Why does my husband act like he hates me when he is around his family?
My husband is 54 years old and we have been married 7 years. When we are alone, he acts like he loves me. He tells me he loves me. However, as soon as he is around his family he does things to sabotage us. He talks bad about me but denies it. One time I accidentally overheard him talking bad about me to his mother. But the things he was saying wasn't true. When I confronted him he said I just misunderstood. His daughter told me he says many bad things about me, but he still denies it. Its like everyone in his family stays away from me because they think I am a horrible person. I never know if he wants a divorce or if he wants to make plans for the future because it seems like he wants both.
Why does he want his family to think I am a horrible person? How can this possibly benefit him?

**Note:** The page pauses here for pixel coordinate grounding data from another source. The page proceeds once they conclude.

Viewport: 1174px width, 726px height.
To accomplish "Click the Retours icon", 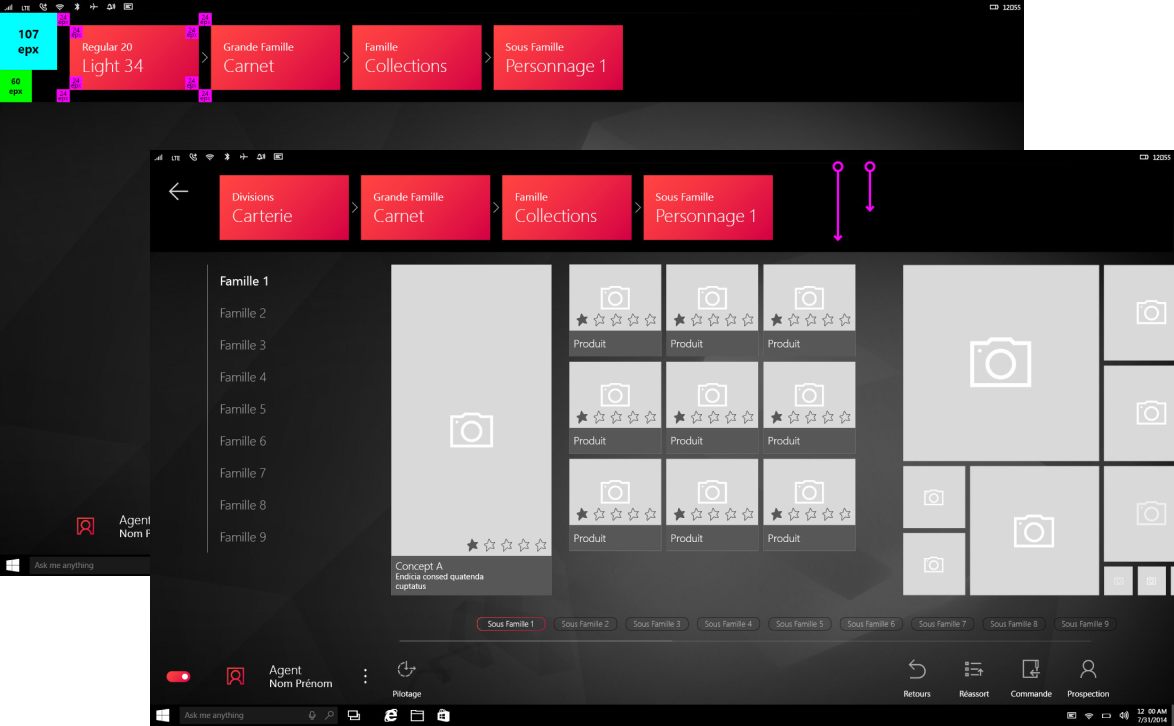I will click(916, 670).
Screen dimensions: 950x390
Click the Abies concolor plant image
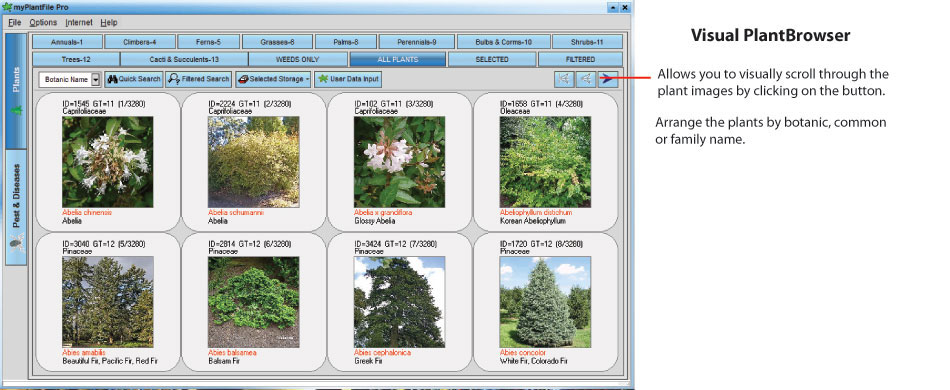click(x=545, y=302)
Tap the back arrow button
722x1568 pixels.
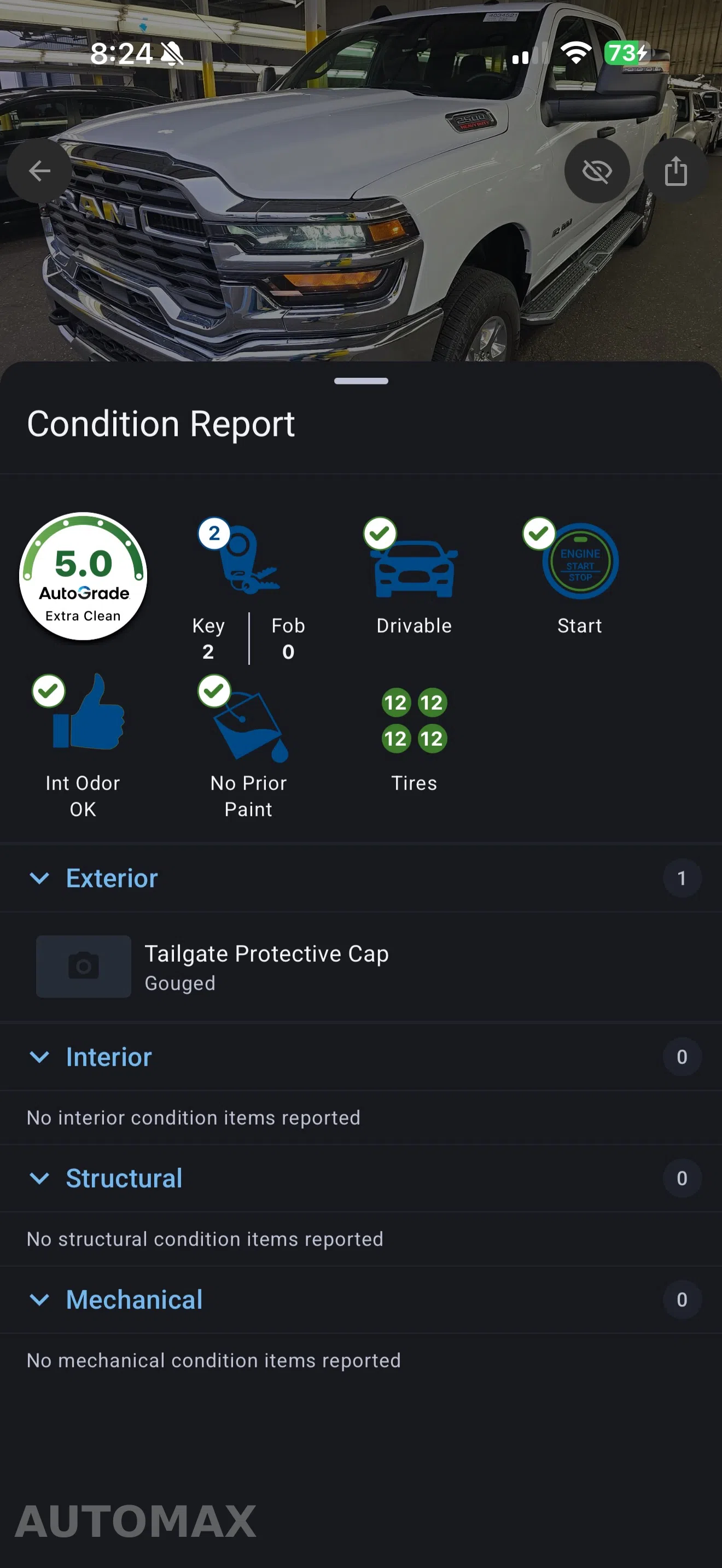coord(39,171)
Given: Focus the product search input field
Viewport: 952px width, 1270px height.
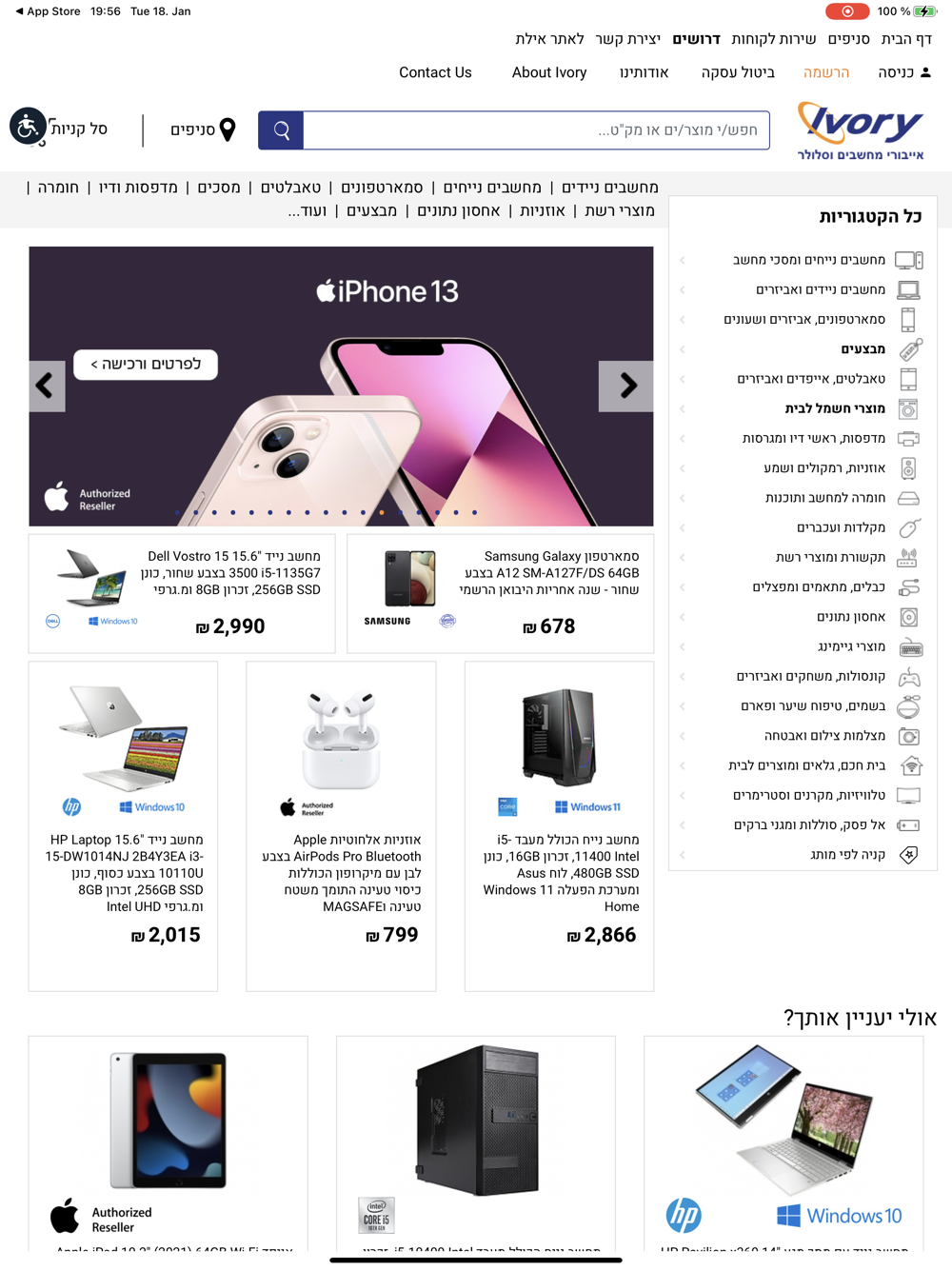Looking at the screenshot, I should coord(536,130).
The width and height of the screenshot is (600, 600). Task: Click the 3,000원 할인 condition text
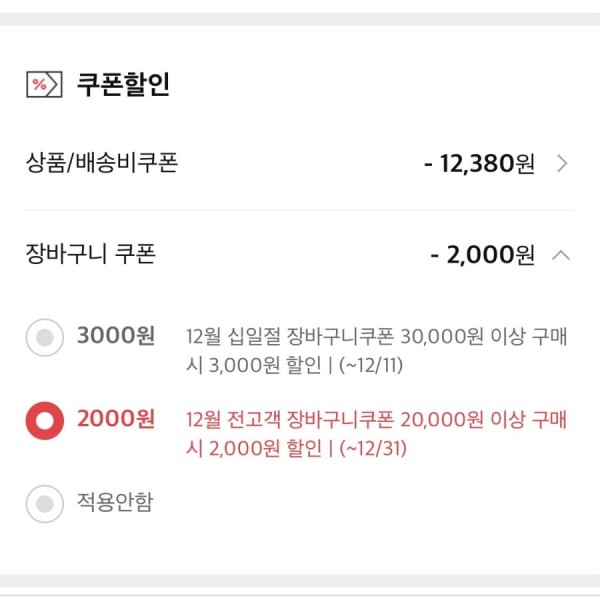265,365
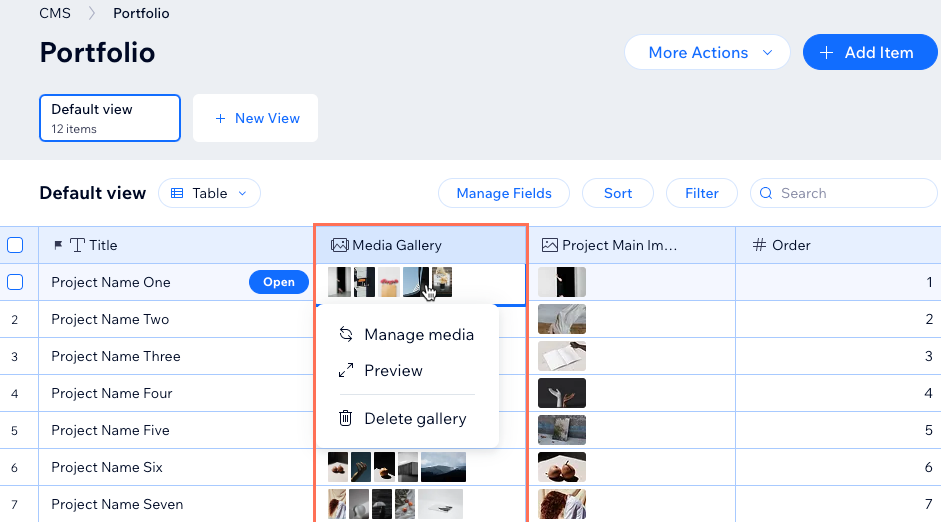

I have a feeling that his family has a huge influence on him. I feel that his family already thinks that you are a horrible person and I think that your husband doesn't know how to stand up to them. Maybe he thinks that it's better to agree with them so he can keep the peace with them. But for his daughter to tell you that he says many bad things about you is wrong. Could it possible be that his daughter and his family are trying to get to you to the point where you are just going to say enough is enough and leave your husband? I think you should have a nice family meeting with your husband, his daughter and your husband's family. Let them all know that you know what is really going on and that you want to know why it's so important to all of them to think that you are a horrible person. There is a reason why that is going on and you need to get to the bottom of it. You need to know who is telling the truth and who is lying. You cannot continue not knowing if your husband wants to stay married to you or if he wants a divorce. You should not be afraid or shy to have a meeting with his family and his daughter. I have a feeling that they are enjoying themselves trying to confuse you or they are just waiting until you snap. And you need to put a stop to what they are doing. I think that it's very unfair to you that your husband would say bad things about you that were not true behind your back. Your husband is being disrespectful toward you if he does that. I think it's time for you to put your foot down and let them all know that you don't need to be abused this way.
don't stay with a dude that disrespects you that way. leave him. he's too old for you too.
Confront him if he doesn't give you an answer that you are happy with then dump him.
dump that old asshole! You derserve better than to clean his dishes, underwear and cook his meals! He embarrasses you in front of his family is COLD! This is the time to tell him to GO TO HELL!
I was in a similar situation. My wife left me, never spoke to me about it. Never gave me a reason.
I was so hurt I didn't know how to handle it. So I went on a binge I was so wasted It was ugly.....I was so hurt that it manifested itself as anger.I must have called her everything in the book,trashed her to my friends and parents..but after some time I did tell my parents I was wrong.That she did nothing..they felt better
But I didn't..
A number of men do that and unfortunately its very unfair on the wife because people begin to treat you according to those lies. Sometimes it happens because a man wants to please his mother for some wierd reason and sometimes it might be that he is ashamed of his marriage somehow. Deep down he probably loves you but he's scared that other people have a problem with you so he wants to take their side and even be their source of lies. He needs to change this unacceptable behaviour or risk losing you!